▸ **YOUR OBJECTIVE**: Every line between the top of the data below and the line with "Open the Summary", both ends included, must be retyped exactly.

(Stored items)

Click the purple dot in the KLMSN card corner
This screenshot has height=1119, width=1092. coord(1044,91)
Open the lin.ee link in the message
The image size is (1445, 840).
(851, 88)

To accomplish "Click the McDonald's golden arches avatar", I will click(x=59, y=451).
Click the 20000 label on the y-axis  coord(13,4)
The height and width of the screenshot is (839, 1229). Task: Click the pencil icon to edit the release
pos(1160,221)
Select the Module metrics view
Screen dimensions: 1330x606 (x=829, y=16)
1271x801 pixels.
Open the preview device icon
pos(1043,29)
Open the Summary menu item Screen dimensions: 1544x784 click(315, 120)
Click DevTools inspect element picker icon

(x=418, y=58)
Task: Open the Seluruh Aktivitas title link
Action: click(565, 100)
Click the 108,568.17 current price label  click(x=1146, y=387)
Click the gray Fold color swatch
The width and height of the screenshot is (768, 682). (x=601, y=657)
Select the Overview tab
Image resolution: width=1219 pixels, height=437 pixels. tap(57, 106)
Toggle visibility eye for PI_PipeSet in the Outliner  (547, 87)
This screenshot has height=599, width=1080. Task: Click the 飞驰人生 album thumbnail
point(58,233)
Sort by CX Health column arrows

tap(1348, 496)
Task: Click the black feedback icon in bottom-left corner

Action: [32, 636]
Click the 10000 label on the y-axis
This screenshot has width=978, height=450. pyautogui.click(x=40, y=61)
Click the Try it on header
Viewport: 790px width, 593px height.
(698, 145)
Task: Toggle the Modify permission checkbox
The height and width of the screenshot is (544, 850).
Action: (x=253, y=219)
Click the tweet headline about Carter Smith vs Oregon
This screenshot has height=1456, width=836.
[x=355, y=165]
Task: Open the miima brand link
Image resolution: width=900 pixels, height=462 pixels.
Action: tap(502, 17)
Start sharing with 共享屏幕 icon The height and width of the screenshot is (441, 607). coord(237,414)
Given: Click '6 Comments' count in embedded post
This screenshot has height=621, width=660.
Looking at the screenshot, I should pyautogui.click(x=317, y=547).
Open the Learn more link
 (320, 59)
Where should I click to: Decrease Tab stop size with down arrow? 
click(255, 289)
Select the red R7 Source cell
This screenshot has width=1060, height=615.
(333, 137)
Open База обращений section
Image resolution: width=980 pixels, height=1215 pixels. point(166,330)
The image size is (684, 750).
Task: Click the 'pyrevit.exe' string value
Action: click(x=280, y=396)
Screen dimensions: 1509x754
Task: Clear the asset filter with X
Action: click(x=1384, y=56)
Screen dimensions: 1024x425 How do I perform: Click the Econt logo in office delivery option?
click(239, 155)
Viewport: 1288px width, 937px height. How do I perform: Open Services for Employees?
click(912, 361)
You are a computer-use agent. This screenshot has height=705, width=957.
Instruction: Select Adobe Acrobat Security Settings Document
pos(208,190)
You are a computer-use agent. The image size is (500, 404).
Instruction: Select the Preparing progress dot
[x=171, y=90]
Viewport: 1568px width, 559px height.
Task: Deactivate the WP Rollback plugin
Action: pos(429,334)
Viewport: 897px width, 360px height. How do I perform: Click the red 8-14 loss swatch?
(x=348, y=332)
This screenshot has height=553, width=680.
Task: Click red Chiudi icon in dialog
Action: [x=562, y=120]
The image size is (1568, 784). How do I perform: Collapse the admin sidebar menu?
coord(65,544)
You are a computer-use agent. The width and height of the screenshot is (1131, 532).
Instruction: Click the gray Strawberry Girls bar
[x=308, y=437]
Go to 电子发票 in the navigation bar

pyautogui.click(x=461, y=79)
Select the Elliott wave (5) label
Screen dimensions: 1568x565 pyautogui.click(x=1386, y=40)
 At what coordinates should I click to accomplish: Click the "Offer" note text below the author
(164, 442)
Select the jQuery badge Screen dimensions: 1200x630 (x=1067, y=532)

▸ **OUTPUT OF THE EXERCISE**:
Click the purple dot in the KLMSN card corner
This screenshot has height=1119, width=1092. coord(1044,91)
Open the lin.ee link in the message
The image size is (1445, 840).
(851, 88)

To accomplish "Click the McDonald's golden arches avatar", I will click(x=59, y=451).
Click the 20000 label on the y-axis  coord(13,4)
The height and width of the screenshot is (839, 1229). Task: Click the pencil icon to edit the release
pos(1160,221)
Select the Module metrics view
Screen dimensions: 1330x606 (x=829, y=16)
1271x801 pixels.
Open the preview device icon
pos(1043,29)
Open the Summary menu item Screen dimensions: 1544x784 click(315, 120)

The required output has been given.